# [Task prompt]
In the records below, find the line with "Screen dimensions: 720x450" and repeat exactly every line from it through the line with "the select-all checkbox". Pictures stay out.

[Opening Records for the exercise section]

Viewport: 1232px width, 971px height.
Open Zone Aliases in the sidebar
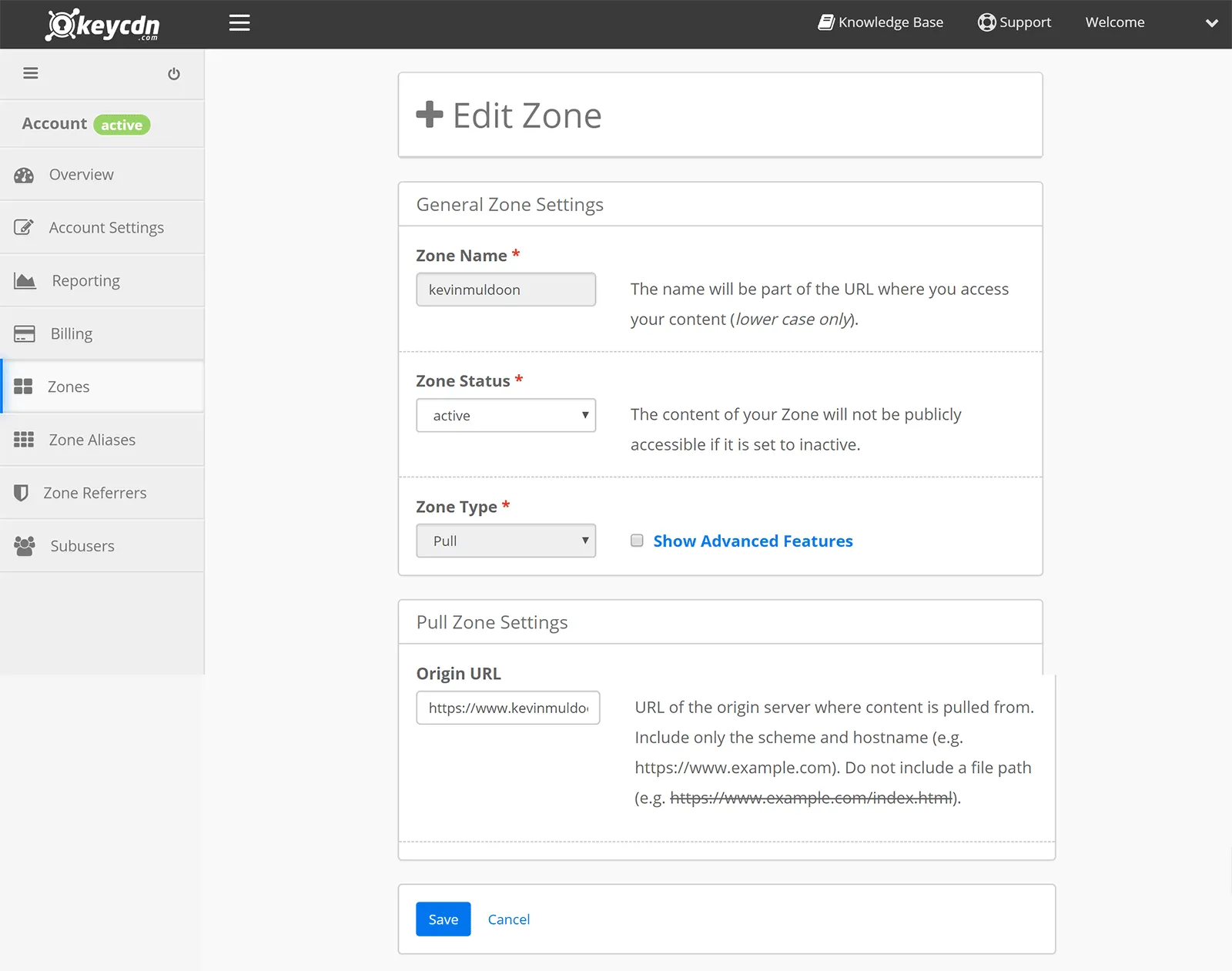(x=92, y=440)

[Closing Records for the exercise section]
[Opening Records for the exercise section]

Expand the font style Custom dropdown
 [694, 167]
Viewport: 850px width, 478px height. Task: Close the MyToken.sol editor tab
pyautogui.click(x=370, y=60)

[Closing Records for the exercise section]
[Opening Records for the exercise section]

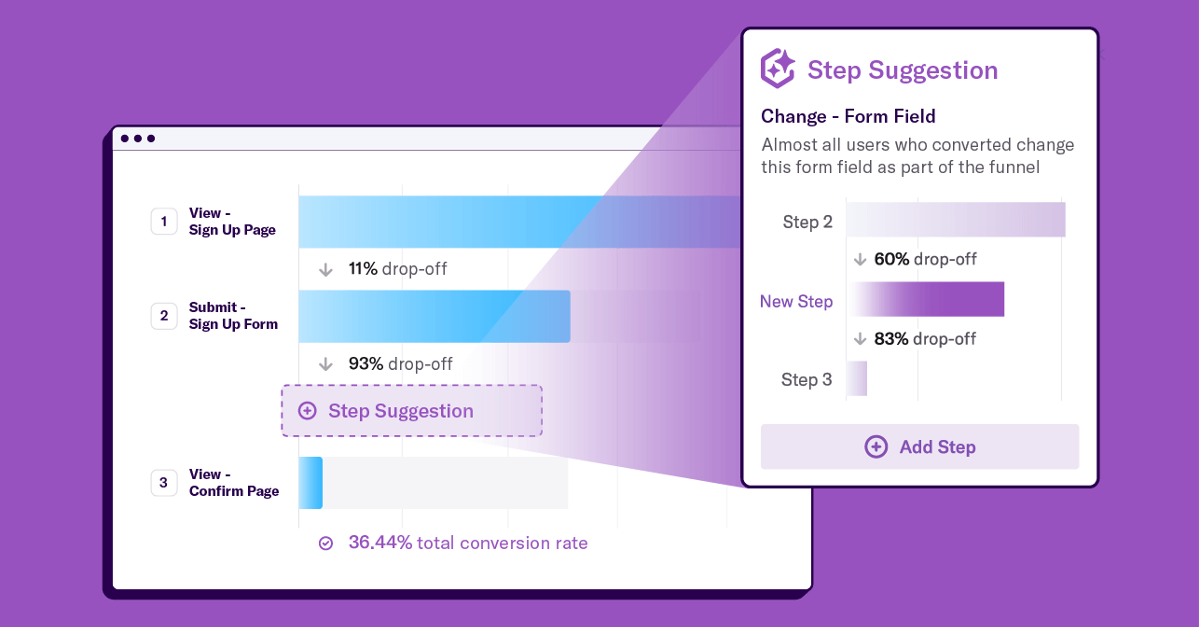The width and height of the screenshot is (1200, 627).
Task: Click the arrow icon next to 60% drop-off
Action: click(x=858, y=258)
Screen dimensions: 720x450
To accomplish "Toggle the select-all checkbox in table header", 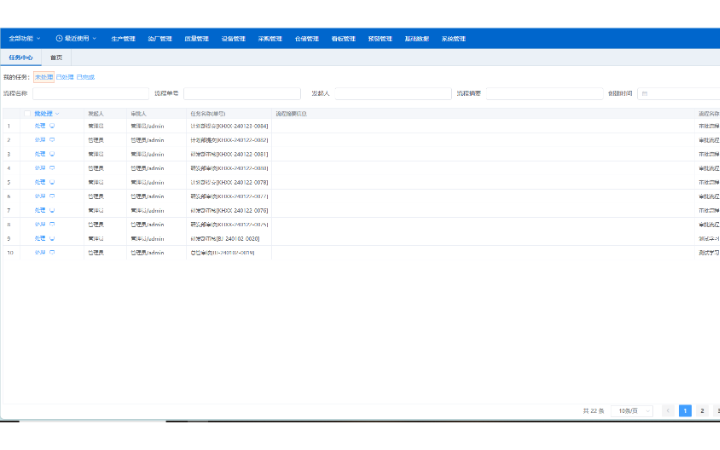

[Closing Records for the exercise section]

# [Exercise solution]
Screen dimensions: 720x450
To accomplish "Toggle the select-all checkbox in table header", 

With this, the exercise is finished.